• Goal of the exercise
Go through the records and tally the lines that include the word "computer". The answer is that total alone.

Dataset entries
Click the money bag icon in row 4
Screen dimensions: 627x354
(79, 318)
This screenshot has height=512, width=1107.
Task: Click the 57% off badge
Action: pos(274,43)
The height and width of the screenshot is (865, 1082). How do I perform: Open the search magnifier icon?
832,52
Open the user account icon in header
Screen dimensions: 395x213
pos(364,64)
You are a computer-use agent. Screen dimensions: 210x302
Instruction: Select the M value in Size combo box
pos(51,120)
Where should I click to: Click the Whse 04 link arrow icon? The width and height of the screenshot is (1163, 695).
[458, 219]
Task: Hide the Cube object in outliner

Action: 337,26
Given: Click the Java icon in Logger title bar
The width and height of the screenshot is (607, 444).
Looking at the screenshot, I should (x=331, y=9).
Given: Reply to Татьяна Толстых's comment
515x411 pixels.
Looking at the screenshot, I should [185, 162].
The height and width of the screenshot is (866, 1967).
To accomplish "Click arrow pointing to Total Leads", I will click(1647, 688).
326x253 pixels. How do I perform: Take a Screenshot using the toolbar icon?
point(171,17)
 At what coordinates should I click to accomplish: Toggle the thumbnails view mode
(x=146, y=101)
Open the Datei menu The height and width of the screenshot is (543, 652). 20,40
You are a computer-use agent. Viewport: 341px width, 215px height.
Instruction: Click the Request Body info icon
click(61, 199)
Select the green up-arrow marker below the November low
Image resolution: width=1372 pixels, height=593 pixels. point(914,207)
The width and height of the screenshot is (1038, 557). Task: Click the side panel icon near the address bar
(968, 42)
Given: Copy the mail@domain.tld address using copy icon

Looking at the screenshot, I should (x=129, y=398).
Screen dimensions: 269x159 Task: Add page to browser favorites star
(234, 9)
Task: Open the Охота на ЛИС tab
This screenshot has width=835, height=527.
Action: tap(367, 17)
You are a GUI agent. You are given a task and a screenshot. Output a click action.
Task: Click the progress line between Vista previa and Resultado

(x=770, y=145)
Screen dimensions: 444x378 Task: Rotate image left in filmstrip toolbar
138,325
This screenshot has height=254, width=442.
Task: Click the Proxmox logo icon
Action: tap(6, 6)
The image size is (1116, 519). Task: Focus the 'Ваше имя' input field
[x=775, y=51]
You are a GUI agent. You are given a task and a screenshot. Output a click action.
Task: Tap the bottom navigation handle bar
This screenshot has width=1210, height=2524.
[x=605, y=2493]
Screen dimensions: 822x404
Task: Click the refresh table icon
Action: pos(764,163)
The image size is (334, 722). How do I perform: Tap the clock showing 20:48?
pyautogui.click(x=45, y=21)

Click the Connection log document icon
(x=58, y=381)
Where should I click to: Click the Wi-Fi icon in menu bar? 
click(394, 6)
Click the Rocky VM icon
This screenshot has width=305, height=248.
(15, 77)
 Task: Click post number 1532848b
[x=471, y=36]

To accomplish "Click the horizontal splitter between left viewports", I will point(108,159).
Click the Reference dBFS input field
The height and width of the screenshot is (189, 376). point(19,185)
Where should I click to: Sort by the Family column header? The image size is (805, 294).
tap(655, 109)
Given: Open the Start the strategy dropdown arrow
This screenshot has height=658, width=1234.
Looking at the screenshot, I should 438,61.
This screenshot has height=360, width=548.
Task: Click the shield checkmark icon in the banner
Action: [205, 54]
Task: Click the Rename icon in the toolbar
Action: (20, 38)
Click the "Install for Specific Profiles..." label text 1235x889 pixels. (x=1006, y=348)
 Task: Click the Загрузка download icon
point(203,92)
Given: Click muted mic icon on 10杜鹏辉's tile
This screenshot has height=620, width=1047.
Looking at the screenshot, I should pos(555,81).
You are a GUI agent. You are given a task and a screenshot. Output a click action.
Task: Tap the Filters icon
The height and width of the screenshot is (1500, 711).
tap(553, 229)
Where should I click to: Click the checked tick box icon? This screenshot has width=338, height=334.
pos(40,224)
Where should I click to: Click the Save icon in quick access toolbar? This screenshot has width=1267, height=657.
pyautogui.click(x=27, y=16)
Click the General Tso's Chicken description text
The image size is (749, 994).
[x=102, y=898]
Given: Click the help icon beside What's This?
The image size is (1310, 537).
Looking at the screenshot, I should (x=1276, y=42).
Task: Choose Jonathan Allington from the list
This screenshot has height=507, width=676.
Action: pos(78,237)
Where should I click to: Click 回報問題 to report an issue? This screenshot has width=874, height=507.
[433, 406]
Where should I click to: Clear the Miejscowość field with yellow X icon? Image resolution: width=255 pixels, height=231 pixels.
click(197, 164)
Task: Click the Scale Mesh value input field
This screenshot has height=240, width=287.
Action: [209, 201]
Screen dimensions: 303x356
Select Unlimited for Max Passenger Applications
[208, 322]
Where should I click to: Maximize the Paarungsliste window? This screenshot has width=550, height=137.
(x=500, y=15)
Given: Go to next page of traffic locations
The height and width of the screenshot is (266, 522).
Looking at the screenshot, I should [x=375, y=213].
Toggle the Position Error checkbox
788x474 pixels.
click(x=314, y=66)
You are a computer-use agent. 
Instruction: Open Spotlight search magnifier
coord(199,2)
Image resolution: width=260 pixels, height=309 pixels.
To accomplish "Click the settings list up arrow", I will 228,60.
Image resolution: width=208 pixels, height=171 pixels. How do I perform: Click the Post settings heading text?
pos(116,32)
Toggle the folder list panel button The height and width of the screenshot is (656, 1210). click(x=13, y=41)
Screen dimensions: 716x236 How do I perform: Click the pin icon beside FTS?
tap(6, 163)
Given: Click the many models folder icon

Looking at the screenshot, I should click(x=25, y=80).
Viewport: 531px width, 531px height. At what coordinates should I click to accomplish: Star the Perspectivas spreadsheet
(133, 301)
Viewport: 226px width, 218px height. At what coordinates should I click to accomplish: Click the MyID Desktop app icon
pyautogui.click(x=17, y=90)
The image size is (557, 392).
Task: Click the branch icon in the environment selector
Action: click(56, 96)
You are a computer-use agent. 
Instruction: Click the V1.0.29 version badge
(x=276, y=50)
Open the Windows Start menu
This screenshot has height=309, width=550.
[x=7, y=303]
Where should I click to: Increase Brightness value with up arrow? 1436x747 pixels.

• Expected answer
4